• [About this task] When you reach the line in the data below that contains "1348x665 pixels. At", please start repeating lines exactly, and stop after the line that contains "Given: Remove Григорий using the minus icon", repeating nothing else.

• [Entries provided]
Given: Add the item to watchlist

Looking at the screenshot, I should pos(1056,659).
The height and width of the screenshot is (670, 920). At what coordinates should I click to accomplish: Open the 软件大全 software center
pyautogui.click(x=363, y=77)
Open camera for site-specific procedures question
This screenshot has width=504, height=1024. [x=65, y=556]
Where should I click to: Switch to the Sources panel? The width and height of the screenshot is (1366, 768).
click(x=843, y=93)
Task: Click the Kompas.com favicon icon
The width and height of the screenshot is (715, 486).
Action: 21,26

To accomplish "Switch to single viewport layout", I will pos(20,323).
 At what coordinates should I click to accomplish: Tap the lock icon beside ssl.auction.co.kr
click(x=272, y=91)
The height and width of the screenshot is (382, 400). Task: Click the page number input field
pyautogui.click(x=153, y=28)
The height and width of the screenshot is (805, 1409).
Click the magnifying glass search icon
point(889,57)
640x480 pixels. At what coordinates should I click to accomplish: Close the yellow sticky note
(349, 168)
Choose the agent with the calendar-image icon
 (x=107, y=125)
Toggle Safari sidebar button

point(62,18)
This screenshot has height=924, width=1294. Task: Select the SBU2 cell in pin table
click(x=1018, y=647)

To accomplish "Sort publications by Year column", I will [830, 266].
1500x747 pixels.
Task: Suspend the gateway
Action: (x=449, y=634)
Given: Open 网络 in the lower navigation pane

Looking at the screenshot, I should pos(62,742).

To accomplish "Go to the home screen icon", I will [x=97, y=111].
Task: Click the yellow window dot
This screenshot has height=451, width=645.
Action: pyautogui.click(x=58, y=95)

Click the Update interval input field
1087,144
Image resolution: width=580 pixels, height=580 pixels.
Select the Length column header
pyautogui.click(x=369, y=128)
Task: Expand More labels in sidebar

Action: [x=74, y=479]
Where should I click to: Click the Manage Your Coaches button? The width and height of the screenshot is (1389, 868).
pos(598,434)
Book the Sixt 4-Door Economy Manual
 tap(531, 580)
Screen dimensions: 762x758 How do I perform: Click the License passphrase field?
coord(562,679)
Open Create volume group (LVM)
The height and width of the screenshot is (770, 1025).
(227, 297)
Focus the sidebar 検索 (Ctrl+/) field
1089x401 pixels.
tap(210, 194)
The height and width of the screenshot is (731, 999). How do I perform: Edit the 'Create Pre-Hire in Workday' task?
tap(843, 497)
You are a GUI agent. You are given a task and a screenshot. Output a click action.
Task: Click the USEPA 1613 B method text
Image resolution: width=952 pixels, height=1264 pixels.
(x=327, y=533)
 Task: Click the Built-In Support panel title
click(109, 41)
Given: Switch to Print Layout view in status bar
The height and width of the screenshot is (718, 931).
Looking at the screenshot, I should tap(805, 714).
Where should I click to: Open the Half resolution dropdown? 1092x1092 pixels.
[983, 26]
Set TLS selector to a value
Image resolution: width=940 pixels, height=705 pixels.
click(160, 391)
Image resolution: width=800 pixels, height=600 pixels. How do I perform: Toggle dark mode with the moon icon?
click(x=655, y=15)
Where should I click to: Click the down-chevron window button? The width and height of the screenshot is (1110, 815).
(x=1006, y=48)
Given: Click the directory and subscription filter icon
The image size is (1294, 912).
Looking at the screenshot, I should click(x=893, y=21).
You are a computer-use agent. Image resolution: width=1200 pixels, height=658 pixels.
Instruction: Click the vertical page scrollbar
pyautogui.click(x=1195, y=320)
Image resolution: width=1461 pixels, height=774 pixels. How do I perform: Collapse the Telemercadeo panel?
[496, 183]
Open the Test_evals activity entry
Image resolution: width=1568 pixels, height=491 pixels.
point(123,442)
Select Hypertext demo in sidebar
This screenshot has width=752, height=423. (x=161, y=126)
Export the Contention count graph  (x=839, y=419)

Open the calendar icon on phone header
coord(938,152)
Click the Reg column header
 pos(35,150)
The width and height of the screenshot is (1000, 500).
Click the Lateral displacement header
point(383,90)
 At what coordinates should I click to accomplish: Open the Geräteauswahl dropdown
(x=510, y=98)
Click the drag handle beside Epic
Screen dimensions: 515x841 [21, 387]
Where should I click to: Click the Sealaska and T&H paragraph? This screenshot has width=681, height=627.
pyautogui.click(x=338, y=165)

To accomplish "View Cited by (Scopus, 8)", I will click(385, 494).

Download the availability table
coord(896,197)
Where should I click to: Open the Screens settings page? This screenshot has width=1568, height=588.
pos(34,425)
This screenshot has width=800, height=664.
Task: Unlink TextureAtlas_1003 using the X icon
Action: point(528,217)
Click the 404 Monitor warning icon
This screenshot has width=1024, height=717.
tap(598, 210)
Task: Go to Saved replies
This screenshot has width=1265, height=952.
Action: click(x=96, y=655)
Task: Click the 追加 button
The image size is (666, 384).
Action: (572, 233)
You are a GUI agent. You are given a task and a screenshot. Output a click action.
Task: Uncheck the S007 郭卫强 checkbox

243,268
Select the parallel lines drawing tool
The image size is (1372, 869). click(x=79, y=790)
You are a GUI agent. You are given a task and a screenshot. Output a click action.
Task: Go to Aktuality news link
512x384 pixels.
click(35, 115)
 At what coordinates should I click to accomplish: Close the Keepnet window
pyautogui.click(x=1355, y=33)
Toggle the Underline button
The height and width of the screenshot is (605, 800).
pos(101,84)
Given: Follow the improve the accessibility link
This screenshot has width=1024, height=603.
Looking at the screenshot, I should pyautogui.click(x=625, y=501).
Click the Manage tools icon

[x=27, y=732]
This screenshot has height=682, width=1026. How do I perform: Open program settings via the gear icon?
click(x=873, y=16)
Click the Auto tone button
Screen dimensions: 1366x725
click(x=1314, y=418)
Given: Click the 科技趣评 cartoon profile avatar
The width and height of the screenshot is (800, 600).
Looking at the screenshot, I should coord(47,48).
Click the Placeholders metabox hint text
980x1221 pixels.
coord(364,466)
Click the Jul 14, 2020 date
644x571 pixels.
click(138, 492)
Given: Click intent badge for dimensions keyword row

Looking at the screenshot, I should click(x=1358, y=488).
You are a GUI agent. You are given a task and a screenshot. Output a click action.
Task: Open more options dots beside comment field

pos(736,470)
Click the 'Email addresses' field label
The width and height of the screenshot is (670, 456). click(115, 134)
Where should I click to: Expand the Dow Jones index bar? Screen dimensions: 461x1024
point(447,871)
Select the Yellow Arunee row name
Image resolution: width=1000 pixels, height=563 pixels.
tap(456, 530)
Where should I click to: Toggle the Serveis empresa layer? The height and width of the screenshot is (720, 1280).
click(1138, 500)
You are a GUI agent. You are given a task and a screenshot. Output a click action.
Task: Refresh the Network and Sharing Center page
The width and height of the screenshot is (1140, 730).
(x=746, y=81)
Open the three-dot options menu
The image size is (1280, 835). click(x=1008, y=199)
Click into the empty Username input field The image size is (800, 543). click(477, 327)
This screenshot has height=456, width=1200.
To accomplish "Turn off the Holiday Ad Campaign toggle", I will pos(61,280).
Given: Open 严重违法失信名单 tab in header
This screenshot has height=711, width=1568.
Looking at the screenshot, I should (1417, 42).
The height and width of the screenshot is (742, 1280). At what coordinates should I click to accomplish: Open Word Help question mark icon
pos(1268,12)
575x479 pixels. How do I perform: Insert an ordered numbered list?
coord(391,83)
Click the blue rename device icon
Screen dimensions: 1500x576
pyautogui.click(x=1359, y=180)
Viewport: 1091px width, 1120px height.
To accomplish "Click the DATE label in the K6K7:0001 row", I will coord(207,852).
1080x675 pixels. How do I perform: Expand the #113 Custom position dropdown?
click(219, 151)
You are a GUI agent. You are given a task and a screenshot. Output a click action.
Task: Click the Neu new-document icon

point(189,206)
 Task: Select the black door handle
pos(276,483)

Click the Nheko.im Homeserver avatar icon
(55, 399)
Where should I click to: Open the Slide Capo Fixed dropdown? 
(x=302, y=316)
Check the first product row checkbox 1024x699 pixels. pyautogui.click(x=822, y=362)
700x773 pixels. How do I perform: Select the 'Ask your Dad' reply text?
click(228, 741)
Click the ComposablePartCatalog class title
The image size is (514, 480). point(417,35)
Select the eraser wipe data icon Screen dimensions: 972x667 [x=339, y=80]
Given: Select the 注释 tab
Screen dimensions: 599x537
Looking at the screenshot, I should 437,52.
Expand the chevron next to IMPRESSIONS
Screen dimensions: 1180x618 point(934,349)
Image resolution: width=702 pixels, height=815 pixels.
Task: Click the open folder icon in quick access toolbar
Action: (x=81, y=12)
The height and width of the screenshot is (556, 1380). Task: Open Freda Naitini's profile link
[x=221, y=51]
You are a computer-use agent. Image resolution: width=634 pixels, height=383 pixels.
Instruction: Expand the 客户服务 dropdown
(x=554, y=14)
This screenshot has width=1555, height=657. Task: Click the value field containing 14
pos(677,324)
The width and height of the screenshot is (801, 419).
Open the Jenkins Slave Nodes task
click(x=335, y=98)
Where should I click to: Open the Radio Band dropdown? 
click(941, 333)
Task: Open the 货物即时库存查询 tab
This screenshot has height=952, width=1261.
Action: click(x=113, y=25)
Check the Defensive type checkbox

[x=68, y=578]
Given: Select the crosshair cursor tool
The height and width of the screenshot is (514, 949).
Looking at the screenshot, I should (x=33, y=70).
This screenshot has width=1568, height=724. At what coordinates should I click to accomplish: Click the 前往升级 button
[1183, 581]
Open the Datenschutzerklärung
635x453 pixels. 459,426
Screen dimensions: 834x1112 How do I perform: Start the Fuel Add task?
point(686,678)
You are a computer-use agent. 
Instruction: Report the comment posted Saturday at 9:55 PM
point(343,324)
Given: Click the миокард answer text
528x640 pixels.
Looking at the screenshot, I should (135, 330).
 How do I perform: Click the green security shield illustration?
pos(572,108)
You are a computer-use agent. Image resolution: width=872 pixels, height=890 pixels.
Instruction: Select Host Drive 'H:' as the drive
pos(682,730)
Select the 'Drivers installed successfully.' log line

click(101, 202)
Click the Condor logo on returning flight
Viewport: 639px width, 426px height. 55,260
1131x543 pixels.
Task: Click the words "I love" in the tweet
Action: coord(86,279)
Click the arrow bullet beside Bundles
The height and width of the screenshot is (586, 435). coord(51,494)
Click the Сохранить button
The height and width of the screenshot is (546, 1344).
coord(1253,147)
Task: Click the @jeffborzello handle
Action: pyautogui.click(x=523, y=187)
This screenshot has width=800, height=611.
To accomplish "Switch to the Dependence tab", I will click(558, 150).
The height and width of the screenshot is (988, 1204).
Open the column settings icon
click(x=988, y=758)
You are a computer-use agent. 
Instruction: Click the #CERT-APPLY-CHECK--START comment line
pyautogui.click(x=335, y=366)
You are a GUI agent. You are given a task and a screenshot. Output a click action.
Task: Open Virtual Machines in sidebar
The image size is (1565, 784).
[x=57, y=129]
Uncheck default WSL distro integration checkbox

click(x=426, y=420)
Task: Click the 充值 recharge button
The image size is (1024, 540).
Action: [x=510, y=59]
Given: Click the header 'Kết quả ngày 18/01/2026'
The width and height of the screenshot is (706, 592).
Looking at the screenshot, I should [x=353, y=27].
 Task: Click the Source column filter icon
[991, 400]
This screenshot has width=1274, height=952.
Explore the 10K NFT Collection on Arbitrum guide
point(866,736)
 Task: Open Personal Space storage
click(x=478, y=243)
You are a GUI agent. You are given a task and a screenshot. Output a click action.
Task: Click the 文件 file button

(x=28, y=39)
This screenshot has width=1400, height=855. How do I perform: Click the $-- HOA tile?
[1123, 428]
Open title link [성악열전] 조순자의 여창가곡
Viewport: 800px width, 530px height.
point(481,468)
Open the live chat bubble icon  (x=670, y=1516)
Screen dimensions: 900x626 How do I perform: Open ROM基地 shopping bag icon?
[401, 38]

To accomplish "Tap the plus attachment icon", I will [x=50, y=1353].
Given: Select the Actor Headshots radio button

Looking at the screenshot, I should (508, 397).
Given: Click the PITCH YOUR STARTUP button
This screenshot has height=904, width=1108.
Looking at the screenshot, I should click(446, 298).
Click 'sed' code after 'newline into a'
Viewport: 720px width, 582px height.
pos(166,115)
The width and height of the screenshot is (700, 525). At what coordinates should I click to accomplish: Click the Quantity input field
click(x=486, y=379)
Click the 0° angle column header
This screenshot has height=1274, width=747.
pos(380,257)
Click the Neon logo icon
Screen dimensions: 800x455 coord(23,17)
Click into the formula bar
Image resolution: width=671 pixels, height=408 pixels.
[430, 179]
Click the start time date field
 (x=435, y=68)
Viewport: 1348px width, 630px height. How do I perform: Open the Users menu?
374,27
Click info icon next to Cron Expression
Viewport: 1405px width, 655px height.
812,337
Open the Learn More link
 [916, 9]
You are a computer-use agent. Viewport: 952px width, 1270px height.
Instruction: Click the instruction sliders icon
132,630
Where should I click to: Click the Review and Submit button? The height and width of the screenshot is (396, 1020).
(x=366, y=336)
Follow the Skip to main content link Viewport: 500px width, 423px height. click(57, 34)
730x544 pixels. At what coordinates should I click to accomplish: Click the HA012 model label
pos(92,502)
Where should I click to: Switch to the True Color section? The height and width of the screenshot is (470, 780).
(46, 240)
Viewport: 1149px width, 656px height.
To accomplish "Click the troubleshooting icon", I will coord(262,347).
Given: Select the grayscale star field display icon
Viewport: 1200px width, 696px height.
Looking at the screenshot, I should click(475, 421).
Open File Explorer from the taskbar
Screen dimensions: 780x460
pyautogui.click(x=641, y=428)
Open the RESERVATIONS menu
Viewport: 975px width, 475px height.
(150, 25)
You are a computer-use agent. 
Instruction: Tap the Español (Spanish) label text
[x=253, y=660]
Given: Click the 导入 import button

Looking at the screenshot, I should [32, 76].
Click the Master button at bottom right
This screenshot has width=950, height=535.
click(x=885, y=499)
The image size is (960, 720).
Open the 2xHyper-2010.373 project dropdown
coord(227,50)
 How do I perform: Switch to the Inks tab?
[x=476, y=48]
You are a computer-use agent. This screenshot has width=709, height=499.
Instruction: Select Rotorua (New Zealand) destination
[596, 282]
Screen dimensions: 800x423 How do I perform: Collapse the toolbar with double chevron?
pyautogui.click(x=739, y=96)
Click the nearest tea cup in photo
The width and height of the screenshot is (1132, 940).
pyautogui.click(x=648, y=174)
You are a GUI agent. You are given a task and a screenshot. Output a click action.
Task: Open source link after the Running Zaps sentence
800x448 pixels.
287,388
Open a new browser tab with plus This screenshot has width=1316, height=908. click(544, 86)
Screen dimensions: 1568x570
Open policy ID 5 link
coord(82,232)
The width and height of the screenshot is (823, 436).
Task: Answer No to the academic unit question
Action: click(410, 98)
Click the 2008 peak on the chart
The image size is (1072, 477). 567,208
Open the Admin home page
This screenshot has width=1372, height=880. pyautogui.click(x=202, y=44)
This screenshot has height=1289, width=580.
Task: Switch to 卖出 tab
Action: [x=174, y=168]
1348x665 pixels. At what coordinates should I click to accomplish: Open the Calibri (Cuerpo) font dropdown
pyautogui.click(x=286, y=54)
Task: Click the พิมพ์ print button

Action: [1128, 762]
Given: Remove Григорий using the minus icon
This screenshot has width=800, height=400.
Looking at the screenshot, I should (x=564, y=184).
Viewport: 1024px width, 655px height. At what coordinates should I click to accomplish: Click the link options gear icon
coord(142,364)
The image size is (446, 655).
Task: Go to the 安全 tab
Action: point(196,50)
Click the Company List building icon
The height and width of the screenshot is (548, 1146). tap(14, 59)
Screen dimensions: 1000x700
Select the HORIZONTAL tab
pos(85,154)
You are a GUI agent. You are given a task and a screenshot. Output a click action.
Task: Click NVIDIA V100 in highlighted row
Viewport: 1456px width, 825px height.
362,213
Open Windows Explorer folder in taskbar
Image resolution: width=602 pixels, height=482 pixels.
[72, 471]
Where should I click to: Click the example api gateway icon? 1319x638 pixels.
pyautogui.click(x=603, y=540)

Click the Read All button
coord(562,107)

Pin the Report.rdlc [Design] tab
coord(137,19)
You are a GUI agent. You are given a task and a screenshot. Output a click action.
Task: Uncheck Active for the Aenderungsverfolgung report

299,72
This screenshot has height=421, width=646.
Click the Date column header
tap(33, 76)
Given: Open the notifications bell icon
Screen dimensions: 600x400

• [Output]
1348x665 pixels. At what coordinates should I click to accomplish: Open the Calibri (Cuerpo) font dropdown
pyautogui.click(x=286, y=54)
Task: Click the พิมพ์ print button

Action: [1128, 762]
Given: Remove Григорий using the minus icon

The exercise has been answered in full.